(Using the information)
1. In the text on American clean-up laws, reproduce the passage between "I think it's" and "and dumped elsewhere.", inclusive, swapping "ships" for "vessels".
2. Copy the entries between the lines holding "Identify the location of trace-2015." and "Image resolution: width=2576", inclusive, without any change.

(Supplied text)
((

I think it's our laws that can be retarded.  Leniency in times of deep distress seems to be a failsafe the American legislature, in all branches, seems unable to have prescience to build in.  It would make sense to have a measure in the ecological laws/guidelines that allow ships to do as the Dutch containment and water-cleaning ships do, in order to expedite the process.  But instead, they can't be called in, along with most of the other 12 countries' efforts who've offered, due to our stringent clean-up laws.  Those allow all contaminated water taken in by ships to be held and dumped elsewhere.

I knew it wasn't a "pride" thing...it's a stupid rubber-stamp thing that no one seems arsed enough to figure out how to get through Congress quick-like. 

Unlike the motherfucking PATRIOT ACTS that got passed and raped us of rights right quick.

So yeah, shit like buttfucking habeas corpus can go through clean as a whistle, but allowing a small bit of ecological leniency in cleaning the water up through superior Dutch technology--eh, not so much.

))

(Dataset excerpts)
((

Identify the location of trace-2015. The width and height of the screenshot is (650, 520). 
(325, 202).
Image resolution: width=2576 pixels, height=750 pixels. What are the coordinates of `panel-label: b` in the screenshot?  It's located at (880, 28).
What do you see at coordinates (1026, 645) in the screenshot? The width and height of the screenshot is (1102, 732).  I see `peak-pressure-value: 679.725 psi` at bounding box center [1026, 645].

))
((

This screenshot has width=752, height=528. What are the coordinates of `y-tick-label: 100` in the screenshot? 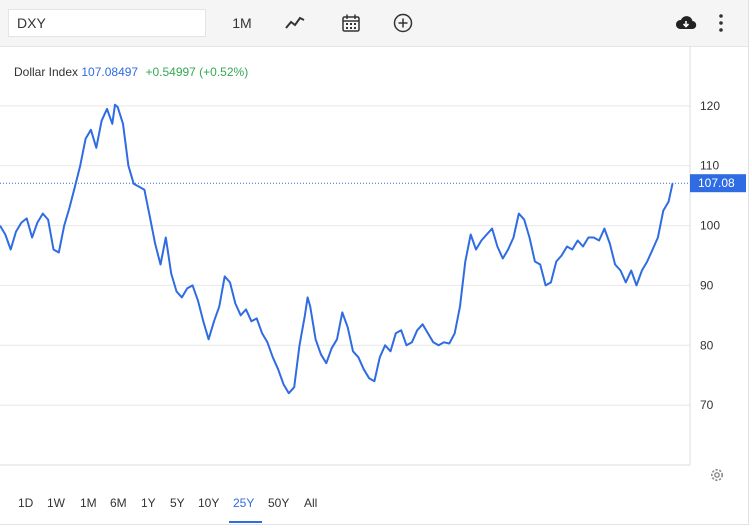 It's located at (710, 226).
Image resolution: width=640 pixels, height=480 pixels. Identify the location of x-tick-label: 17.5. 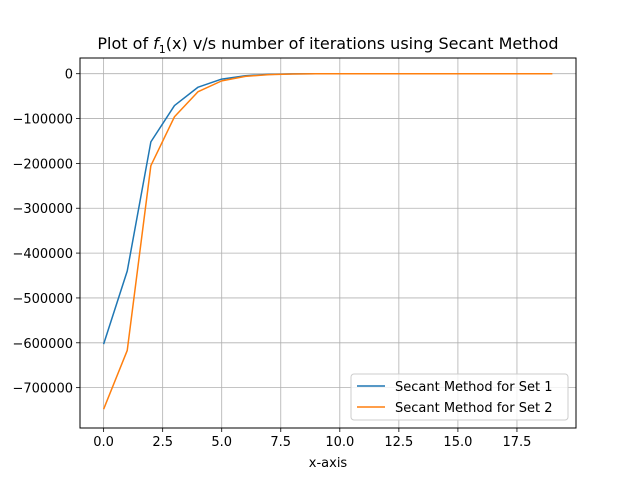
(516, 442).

))

(Answers given)
1.
I think it's our laws that can be retarded.  Leniency in times of deep distress seems to be a failsafe the American legislature, in all branches, seems unable to have prescience to build in.  It would make sense to have a measure in the ecological laws/guidelines that allow vessels to do as the Dutch containment and water-cleaning vessels do, in order to expedite the process.  But instead, they can't be called in, along with most of the other 12 countries' efforts who've offered, due to our stringent clean-up laws.  Those allow all contaminated water taken in by vessels to be held and dumped elsewhere.

2.
Identify the location of trace-2015. The width and height of the screenshot is (650, 520). 
(325, 202).
Image resolution: width=2576 pixels, height=750 pixels. What are the coordinates of `panel-label: b` in the screenshot?  It's located at (880, 28).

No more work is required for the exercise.